İskandinav mitolojisi, mitoloji, Norse mitolojisi, Viking mitolojisi, din ve mitoloji, Dokuz dünya, İskandinav Tanrıları, İskandinav mitolojisinde semboller, İskandinav mitolojisi ve Paganizm, A,

Semboller
-Triquetra üç uçlu düğüm benzeri bir oluşum olup, genellikle bir daire etrafında geçmeli olarak gösterilmiştir. Sembolü de cazibe sembolü olarak bilinir ve bu gibi birçok norse ve İskandinav öğelerin tasvirinde kullanılmıştır. Triquetra, Mjolnir'e benzeyen sarkıtlar üzerine Triquetra sembolüyle hazırlanmış şekiller kullandıkları için, Norse putperestleri tarafından yoğun şekilde kullanılmıştır.

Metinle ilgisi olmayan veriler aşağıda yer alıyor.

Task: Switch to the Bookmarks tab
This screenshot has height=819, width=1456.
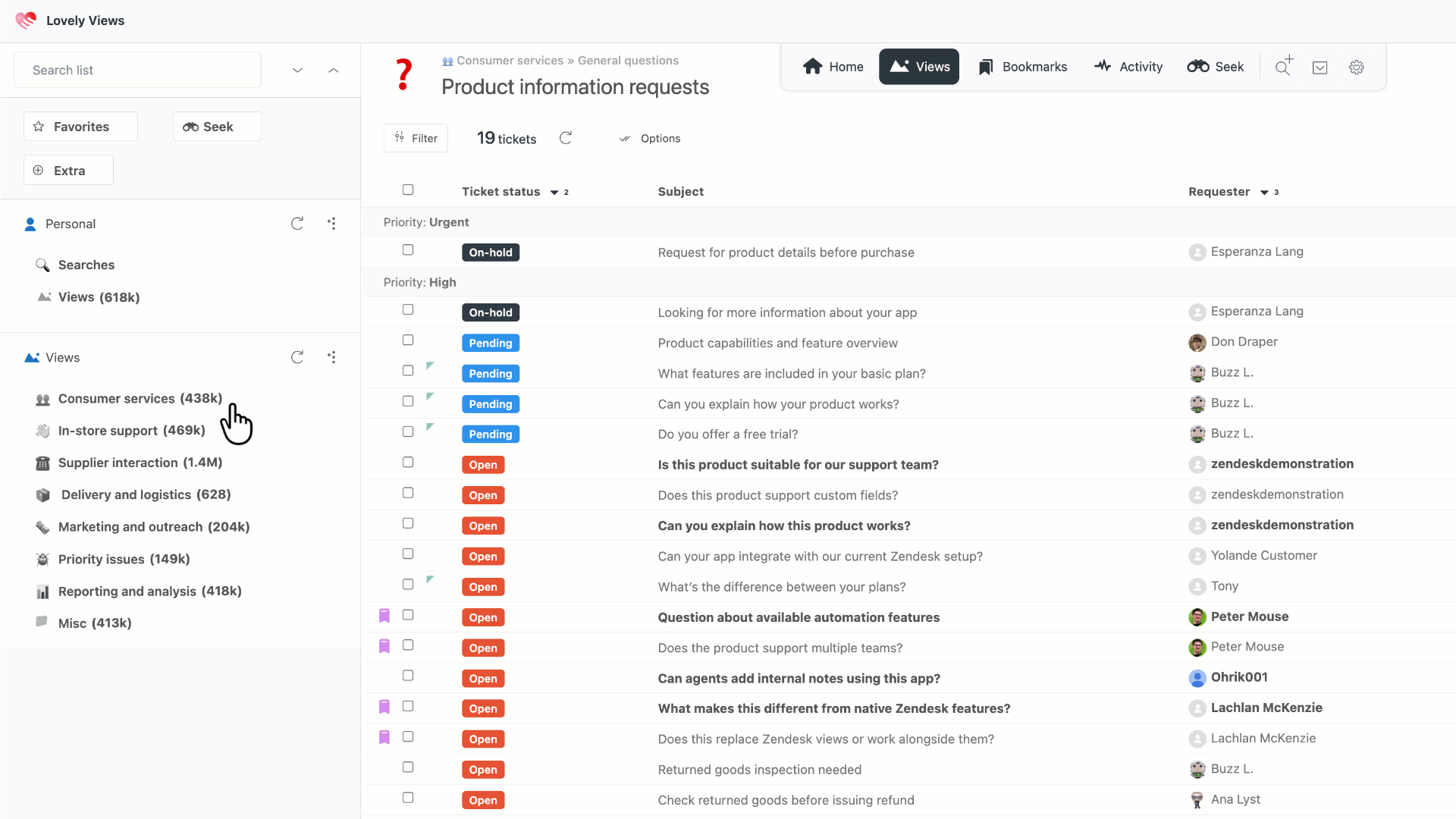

-Mjölnir, olarak da bilinen Mjolnir (veya Mjöllnir prenounced), "MYOL-neer" Sindri'nin demirci oğulları cüce Brokk ve Eitri tarafından dövülmüştür. Çekiç, Norveçli gök gürültüsü tanrısı Thor tarafından yönetilmektedir.

-Valknut (Eski İskandinav valr dan türemiş, "savaşçı öldürülen" ve knut, "düğüm") birbirine kenetlenmiş üç üçgenden oluşan bir semboldür. Akademisyenler sembole bazen tanrı Odin'le ilişkili olarak çeşitli açıklamalar getirmişler ve 9. yüzyıldaki Snoldelev Taşında bulunan üç boynuzlu simgeyle ilişkili olabileceği ihtimali üzerinde durmuşlardır.